### СУТЬ ЗАДАНИЯ
Пожалуйста, ответьте по отрывку о деревенском детстве: как в семье звали рябенькую черно-белую корову?

### ПРЕДЛОЖЕННЫЙ ОТРЫВОК

А воспоминания бегут дальше, неостановимо следуют за прожитой жизнью:

«Лето, летушко, летейко…

Его ждали, о нем мечтали, грезили… А оно всё медлило, весна продолжалась. Весна тоже неплохо, но ведь — школа! Испытания — экзамены — каждый год, за каждый класс. А еще — бесхлебица, щавель да крапива. Травица, от которой больно во рту.

Но вот наконец школа позади, учебники — на полку. Лес уже нарядился в листву, вокруг зелено. В школу ходить не надо, но плохо то, что вне школы нет книг, нечего читать.»

«...Хорошо на озере, но завтра — на пастбище. Подошла моя очередь.

Пасти коров — самая постылая моя обязанность. А очередь подходит через каждые семь дней. Деревня небольшая, коров мало...

Очень не хотелось вставать на рассвете, мама будила меня по нескольку раз. Наконец вылезал из сена в повети, сонный, выгонял нашу коровенку. Это была рябенькая, черно-белая коровенка, глаза ее окаймлялись кругами, как будто она в очках, в окулярах, — мы и звали ее Окуляркой. Она кормила семью лет десять. Окончила свой век во время войны, если не забрали ее на прокорм партизаны…»

А вот уже, как будто случайно, ненароком ворвалось будущее в прошедшее – война, партизанщина – в повествование Василя Быкова – вот партизаны, ради правого дела, непременно заберут прямо сейчас, на наших с вами глазах, корову Окулярку, а вместе с тем и немцы – выгребут подчистую всё, что осталось у крестьянина – и начнёт властвовать над днём и ночью оккупации совместно организованный голод – часть той, прячущейся, неудобной, кровью и потом политой правды, которую кровью сердца знает писатель-фронтовик Василь Быков и знает каждый вдумчивый человек, и которую в упор не знает лишь какой-нибудь пустопорожний патриот на пенсии или ортодоксальный борец за чистоту истории. погрязшей в горестях собственного народа...

«Родители в страду — оба в поле. Косьба, сушка, перевозка сена. Затем — жатва. Жали в основном серпами. Белые платочки баб — по всему полю. Снопы ставили в бабки, так досыхало жито.»

«Мама плакала, она ведь уже похоронила три года назад старшую дочку, Антонину, которая умерла от такой же, как у меня, простуды. Помню, как лежала шестнадцатилетняя девушка на столе, в подвенечном платье (в этом платье когда-то венчалась мама), и меня очень удивлял этот наряд. Все плакали. А я не плакал — был маленький и не понимал, что такое смерть…»

«Белые платочки баб – по всему полю» – по мне, так это лучший образ или наглядный символ несостоявшегося в камне, нерукотворного памятника извечной крестьянской доли. В этом символе и белый цвет милосердия, и платочек покрова', и всё бескрайнее поле беспросветности труда. Это можно почувствовать, это важно прожить, а не прочитать в несколько слов. Кто сможет, прошу, сделайте это, в память о «белом безмолвии», канувших в чёрную мглу поколений...

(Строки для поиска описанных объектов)
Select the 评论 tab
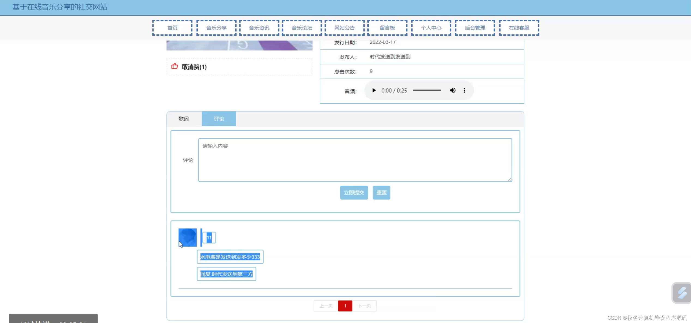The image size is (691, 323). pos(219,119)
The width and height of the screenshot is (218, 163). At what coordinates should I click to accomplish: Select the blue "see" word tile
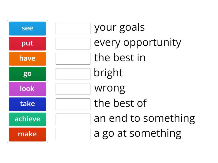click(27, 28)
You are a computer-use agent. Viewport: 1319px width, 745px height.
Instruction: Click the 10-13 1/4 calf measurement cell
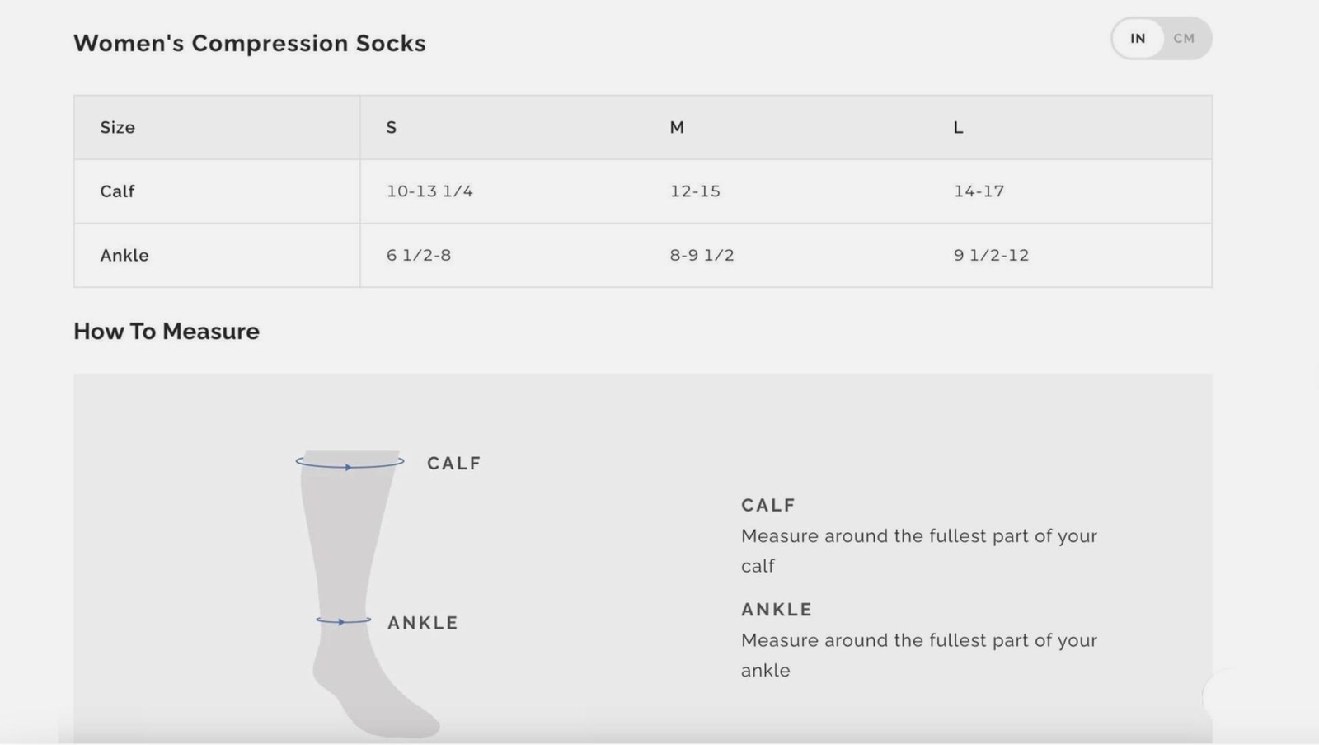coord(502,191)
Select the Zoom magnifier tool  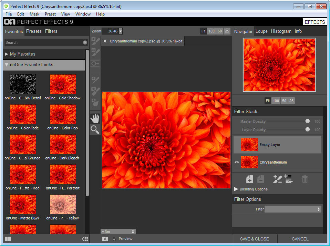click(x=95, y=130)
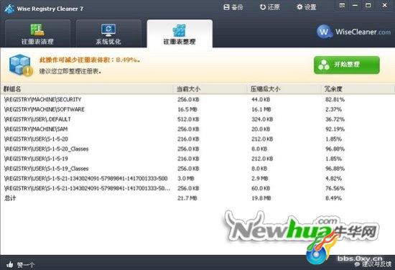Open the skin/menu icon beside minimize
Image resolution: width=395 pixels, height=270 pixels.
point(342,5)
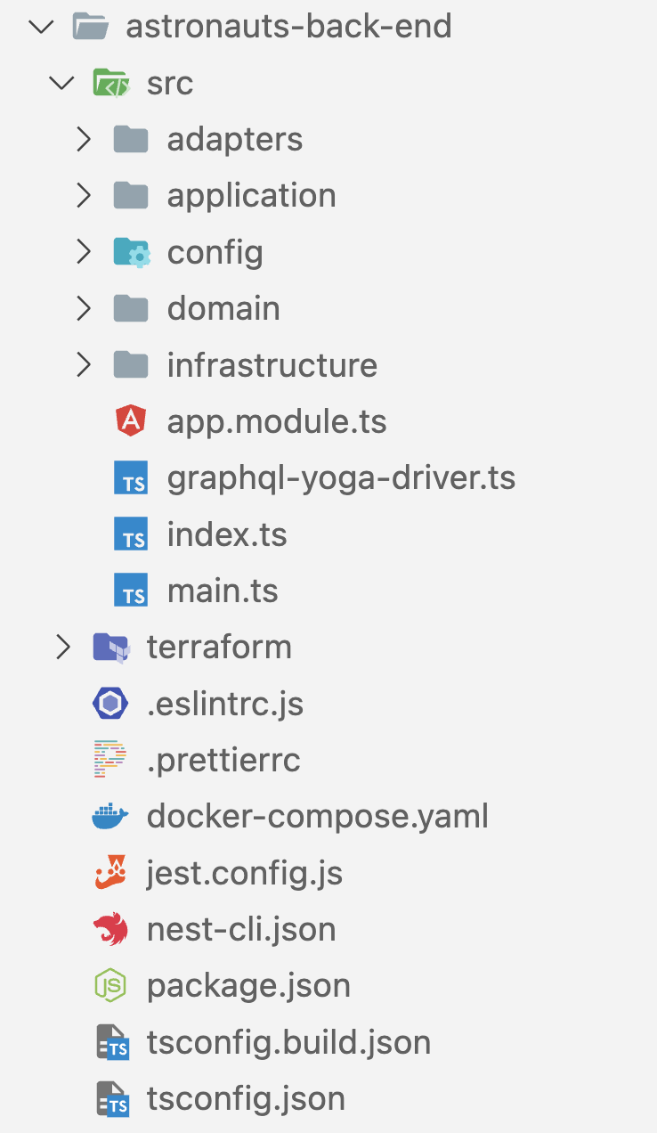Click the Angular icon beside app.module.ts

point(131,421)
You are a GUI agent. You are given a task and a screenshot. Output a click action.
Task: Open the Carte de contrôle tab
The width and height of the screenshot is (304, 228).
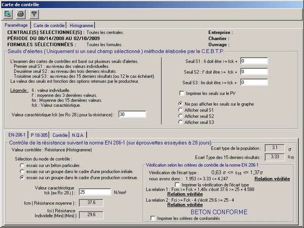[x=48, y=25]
---
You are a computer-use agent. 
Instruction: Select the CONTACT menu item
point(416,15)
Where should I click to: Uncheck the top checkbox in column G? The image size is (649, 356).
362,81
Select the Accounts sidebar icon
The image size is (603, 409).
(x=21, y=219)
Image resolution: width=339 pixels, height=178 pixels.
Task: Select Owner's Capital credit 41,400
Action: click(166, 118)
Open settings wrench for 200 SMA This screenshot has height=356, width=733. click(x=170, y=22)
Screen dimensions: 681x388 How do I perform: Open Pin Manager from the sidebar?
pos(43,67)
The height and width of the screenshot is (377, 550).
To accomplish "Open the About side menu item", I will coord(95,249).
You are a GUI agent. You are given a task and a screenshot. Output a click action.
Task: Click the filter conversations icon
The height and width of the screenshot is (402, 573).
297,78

### ОТВЕТ НА ЗАДАНИЕ
Окуляркой.